__Source records__
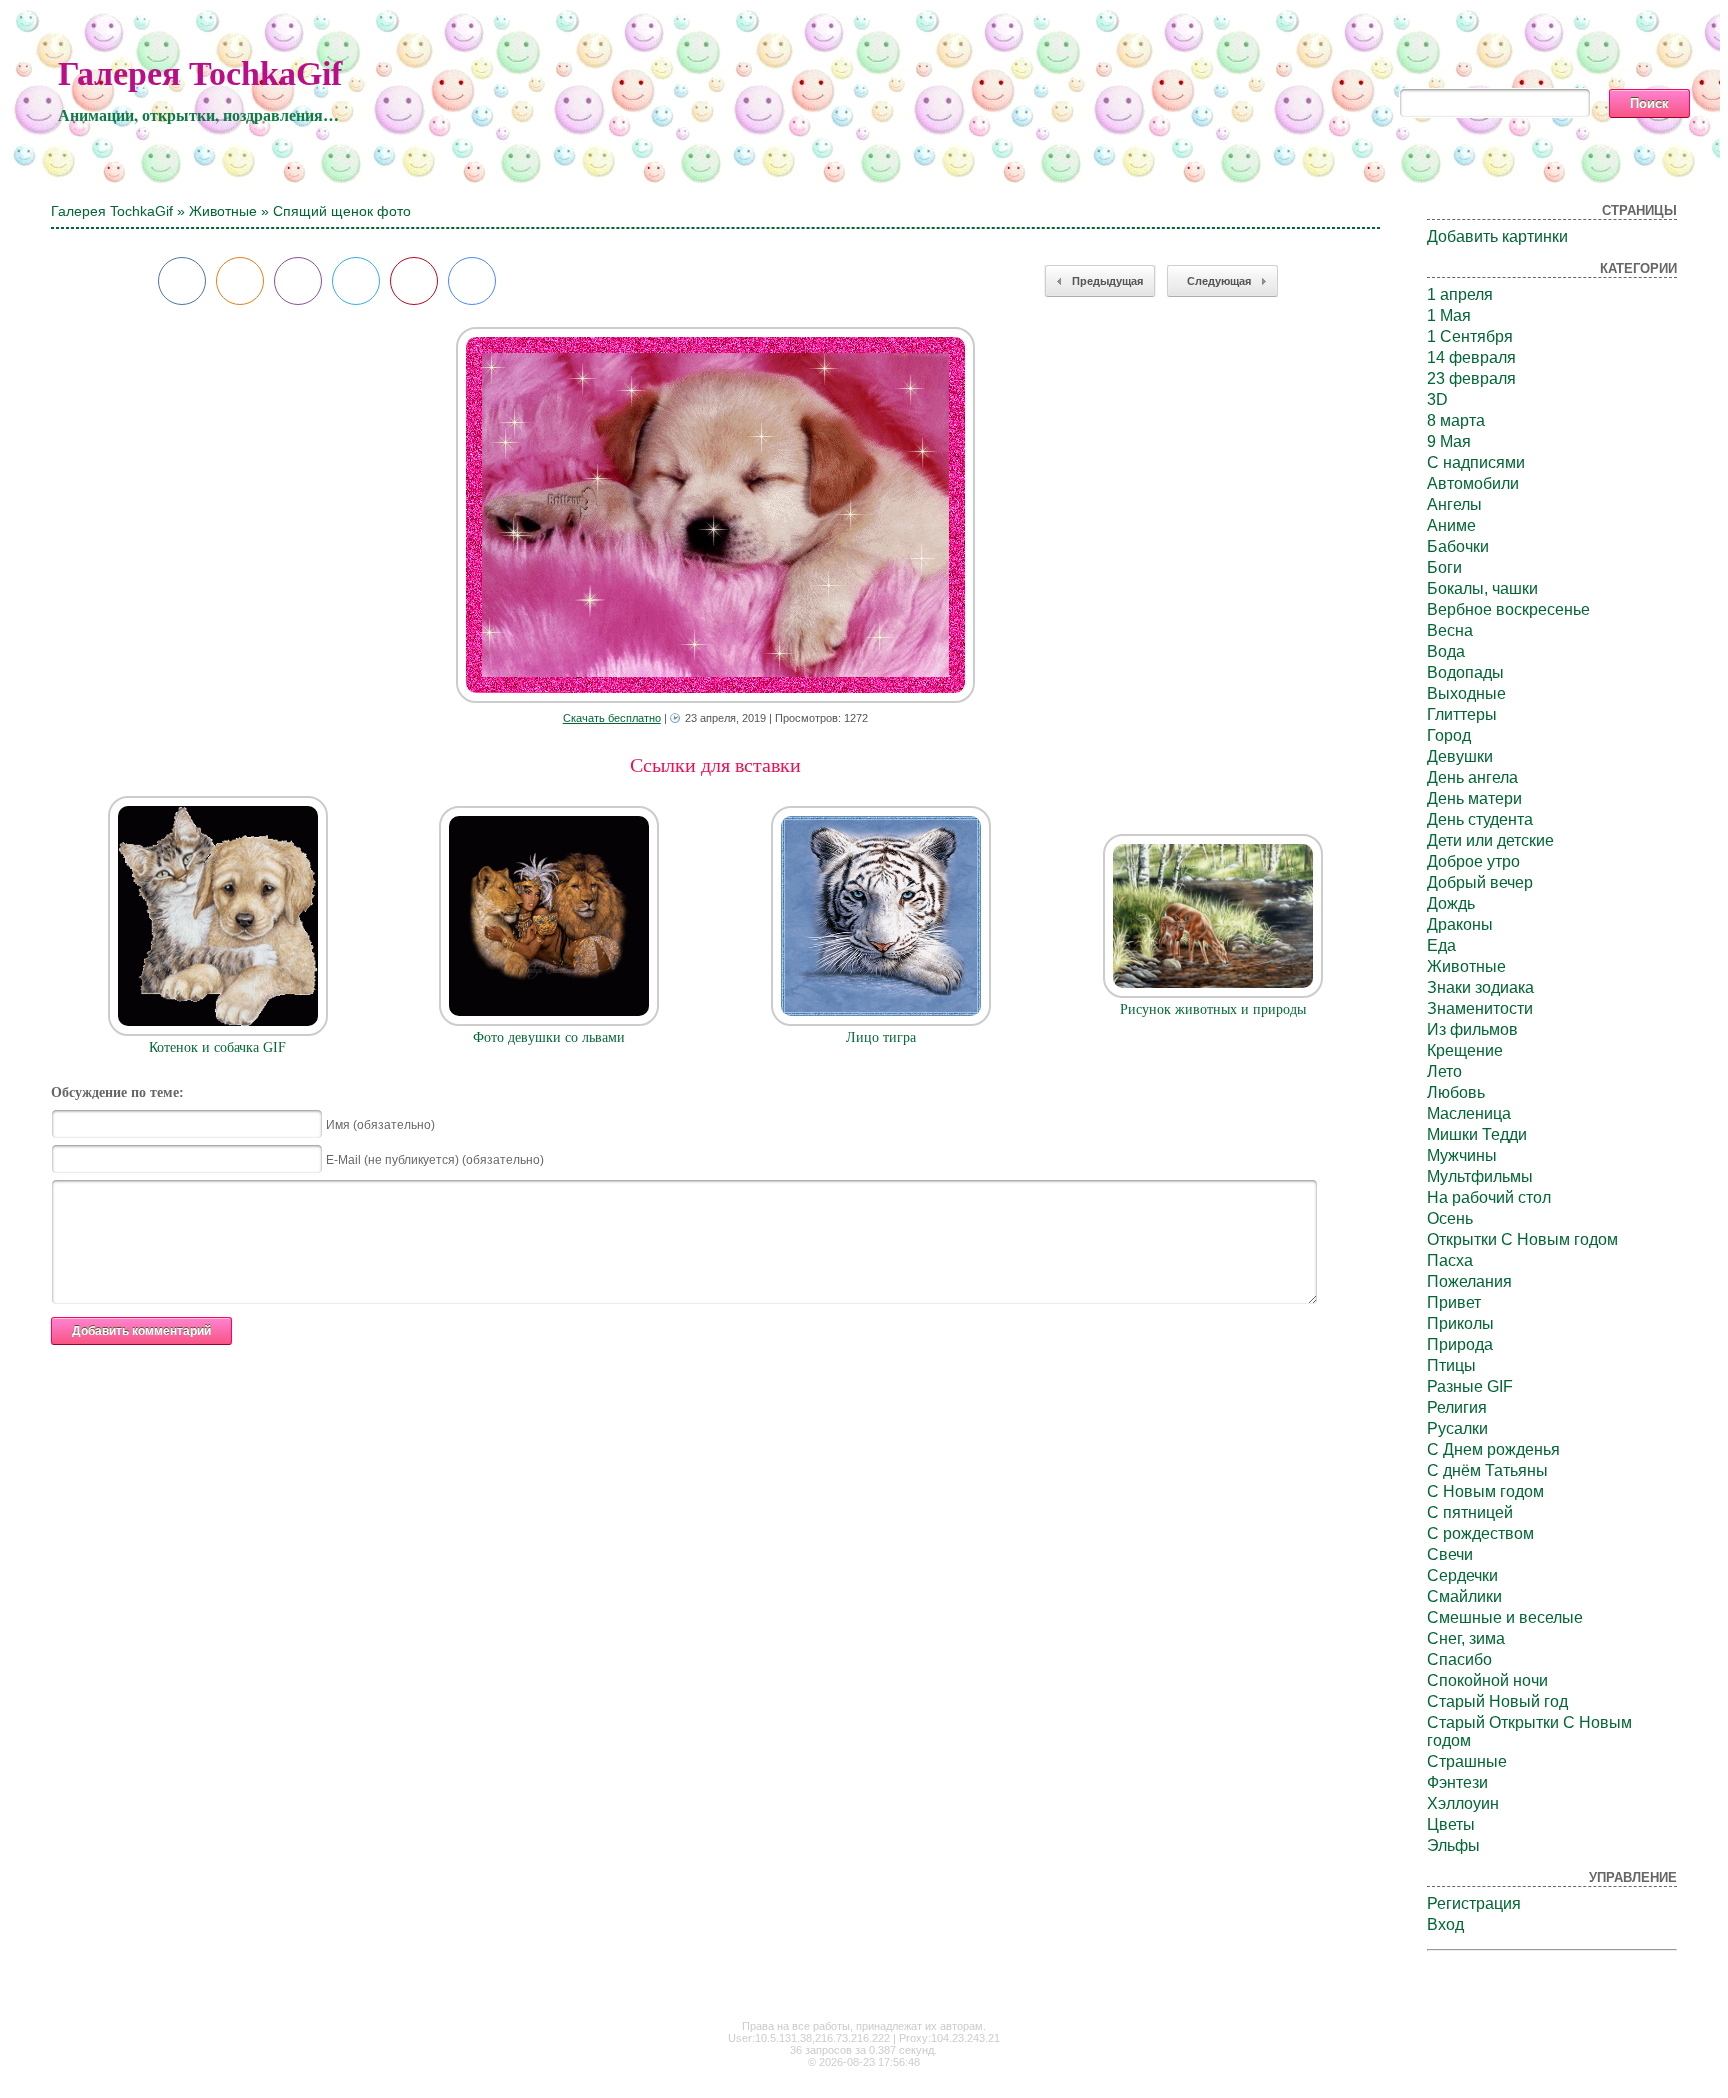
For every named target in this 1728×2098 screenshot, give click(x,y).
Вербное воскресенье (1508, 609)
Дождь (1451, 903)
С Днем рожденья (1493, 1449)
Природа (1460, 1344)
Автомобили (1473, 483)
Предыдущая (1107, 281)
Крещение (1465, 1050)
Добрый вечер (1480, 882)
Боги (1444, 567)
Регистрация (1474, 1903)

__Exercise brief__
Wherever the listing shows a picture, omit it and output the rest exactly as given.

__Task solution__
For every named target in this 1728×2098 screenshot, give click(x,y).
Вербное воскресенье (1508, 609)
Дождь (1451, 903)
С Днем рожденья (1493, 1449)
Природа (1460, 1344)
Автомобили (1473, 483)
Предыдущая (1107, 281)
Крещение (1465, 1050)
Добрый вечер (1480, 882)
Боги (1444, 567)
Регистрация (1474, 1903)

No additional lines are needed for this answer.